Scan the records beneath this line for the line holding "Task: Open the リファレンスとガイド dropdown menu" and the line holding "This screenshot has width=871, height=512.", then transcribe exactly those two and all lines between.

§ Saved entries
Content starts

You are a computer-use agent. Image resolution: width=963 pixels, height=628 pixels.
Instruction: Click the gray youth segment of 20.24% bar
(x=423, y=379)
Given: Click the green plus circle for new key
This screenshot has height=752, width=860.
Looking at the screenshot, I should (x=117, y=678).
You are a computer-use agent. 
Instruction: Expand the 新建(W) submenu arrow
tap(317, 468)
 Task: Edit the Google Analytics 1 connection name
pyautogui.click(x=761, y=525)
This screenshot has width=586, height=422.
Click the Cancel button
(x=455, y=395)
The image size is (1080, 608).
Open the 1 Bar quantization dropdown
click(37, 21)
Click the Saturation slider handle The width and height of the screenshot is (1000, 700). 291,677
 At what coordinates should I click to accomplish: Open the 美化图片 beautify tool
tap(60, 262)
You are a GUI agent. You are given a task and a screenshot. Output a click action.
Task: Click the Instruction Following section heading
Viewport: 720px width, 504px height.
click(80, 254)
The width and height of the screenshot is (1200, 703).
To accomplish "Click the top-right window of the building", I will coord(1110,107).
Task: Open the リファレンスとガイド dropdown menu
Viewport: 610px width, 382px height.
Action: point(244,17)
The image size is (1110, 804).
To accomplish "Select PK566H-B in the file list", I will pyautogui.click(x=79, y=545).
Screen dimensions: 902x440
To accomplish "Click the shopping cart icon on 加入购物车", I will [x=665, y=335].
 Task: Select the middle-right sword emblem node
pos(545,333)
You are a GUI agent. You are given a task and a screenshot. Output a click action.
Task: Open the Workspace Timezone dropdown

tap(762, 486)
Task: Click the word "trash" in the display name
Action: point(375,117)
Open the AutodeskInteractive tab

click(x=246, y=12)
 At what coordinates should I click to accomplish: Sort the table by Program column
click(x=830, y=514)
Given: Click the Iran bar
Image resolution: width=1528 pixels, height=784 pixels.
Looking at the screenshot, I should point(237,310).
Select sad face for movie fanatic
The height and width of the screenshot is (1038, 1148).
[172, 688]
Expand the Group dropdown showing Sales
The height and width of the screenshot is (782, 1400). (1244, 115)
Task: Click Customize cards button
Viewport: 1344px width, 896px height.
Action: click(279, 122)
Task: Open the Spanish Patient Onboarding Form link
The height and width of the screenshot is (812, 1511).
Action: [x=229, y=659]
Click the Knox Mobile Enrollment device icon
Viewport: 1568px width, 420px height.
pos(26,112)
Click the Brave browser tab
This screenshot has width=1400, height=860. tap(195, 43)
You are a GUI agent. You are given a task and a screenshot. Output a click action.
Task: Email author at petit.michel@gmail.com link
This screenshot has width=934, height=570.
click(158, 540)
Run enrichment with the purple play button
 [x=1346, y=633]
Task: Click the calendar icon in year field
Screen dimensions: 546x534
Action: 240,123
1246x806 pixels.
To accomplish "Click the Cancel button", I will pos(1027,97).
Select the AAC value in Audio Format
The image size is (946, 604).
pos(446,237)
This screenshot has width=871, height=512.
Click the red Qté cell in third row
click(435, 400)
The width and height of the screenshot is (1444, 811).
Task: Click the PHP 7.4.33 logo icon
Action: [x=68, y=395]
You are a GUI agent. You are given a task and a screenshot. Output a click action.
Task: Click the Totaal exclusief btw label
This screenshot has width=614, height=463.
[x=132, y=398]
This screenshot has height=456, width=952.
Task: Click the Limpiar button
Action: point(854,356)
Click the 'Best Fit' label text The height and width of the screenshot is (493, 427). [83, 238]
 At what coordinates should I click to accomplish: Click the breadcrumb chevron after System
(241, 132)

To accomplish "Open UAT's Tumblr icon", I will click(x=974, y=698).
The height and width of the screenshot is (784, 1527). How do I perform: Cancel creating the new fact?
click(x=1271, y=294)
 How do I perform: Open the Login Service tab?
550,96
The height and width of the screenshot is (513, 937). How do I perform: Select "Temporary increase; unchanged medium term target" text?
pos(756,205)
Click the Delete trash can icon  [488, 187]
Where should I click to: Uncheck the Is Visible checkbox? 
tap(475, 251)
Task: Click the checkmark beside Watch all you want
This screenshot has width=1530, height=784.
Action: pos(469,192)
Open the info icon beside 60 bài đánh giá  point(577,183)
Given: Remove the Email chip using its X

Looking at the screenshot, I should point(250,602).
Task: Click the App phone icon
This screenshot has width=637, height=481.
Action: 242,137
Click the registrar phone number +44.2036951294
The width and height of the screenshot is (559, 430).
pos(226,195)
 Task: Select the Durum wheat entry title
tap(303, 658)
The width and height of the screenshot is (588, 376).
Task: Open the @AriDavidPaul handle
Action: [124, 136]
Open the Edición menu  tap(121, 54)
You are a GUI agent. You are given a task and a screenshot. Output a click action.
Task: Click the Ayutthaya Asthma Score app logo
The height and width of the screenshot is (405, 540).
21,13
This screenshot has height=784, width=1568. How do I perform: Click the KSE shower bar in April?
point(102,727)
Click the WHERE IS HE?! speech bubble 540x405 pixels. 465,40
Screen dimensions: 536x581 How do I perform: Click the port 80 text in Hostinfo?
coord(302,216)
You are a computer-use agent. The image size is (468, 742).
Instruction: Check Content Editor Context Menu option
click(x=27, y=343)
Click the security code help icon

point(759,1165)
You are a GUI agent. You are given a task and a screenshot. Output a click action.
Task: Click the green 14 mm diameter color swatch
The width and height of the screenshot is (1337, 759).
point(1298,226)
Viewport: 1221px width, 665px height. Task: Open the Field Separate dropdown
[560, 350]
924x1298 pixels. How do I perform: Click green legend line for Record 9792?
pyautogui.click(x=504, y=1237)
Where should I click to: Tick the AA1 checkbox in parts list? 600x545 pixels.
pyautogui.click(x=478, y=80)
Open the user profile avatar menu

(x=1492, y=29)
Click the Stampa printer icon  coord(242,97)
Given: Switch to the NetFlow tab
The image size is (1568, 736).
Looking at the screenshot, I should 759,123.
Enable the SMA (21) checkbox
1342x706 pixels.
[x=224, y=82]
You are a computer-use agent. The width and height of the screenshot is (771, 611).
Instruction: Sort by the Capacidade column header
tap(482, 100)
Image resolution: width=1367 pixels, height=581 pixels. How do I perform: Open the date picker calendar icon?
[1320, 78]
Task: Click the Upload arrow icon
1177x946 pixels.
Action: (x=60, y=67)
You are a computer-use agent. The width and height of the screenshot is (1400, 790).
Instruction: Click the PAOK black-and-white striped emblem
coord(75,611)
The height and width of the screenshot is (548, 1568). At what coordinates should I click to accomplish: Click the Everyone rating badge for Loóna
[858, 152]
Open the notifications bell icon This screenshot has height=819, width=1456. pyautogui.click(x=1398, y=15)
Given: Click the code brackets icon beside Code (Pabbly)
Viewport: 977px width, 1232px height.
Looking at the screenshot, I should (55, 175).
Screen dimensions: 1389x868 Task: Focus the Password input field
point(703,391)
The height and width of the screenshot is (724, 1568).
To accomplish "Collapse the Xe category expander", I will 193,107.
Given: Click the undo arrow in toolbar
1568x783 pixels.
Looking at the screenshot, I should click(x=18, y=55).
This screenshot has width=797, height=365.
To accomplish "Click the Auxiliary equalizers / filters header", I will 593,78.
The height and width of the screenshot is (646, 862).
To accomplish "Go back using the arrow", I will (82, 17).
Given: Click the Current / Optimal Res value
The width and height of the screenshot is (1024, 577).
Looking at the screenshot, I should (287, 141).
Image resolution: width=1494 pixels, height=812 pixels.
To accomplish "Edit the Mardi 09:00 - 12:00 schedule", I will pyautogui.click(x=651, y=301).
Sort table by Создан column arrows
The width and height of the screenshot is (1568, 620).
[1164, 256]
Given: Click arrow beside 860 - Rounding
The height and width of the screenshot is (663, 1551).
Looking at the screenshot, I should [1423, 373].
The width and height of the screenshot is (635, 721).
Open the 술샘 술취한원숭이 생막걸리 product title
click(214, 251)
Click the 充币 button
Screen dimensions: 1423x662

Content ends

§ TASK OUTPUT
Task: Open the リファレンスとガイド dropdown menu
Viewport: 610px width, 382px height.
Action: point(244,17)
The image size is (1110, 804).
To accomplish "Select PK566H-B in the file list", I will pyautogui.click(x=79, y=545).
Screen dimensions: 902x440
To accomplish "Click the shopping cart icon on 加入购物车", I will [x=665, y=335].
 Task: Select the middle-right sword emblem node
pos(545,333)
You are a GUI agent. You are given a task and a screenshot. Output a click action.
Task: Open the Workspace Timezone dropdown

tap(762, 486)
Task: Click the word "trash" in the display name
Action: point(375,117)
Open the AutodeskInteractive tab

click(x=246, y=12)
 At what coordinates should I click to accomplish: Sort the table by Program column
click(x=830, y=514)
Given: Click the Iran bar
Image resolution: width=1528 pixels, height=784 pixels.
Looking at the screenshot, I should point(237,310).
Select sad face for movie fanatic
The height and width of the screenshot is (1038, 1148).
[172, 688]
Expand the Group dropdown showing Sales
The height and width of the screenshot is (782, 1400). (1244, 115)
Task: Click Customize cards button
Viewport: 1344px width, 896px height.
Action: click(279, 122)
Task: Open the Spanish Patient Onboarding Form link
The height and width of the screenshot is (812, 1511).
Action: [x=229, y=659]
Click the Knox Mobile Enrollment device icon
Viewport: 1568px width, 420px height.
pos(26,112)
Click the Brave browser tab
This screenshot has width=1400, height=860. tap(195, 43)
You are a GUI agent. You are given a task and a screenshot. Output a click action.
Task: Email author at petit.michel@gmail.com link
This screenshot has width=934, height=570.
click(158, 540)
Run enrichment with the purple play button
 [x=1346, y=633]
Task: Click the calendar icon in year field
Screen dimensions: 546x534
Action: 240,123
1246x806 pixels.
To accomplish "Click the Cancel button", I will pos(1027,97).
Select the AAC value in Audio Format
The image size is (946, 604).
pos(446,237)
This screenshot has width=871, height=512.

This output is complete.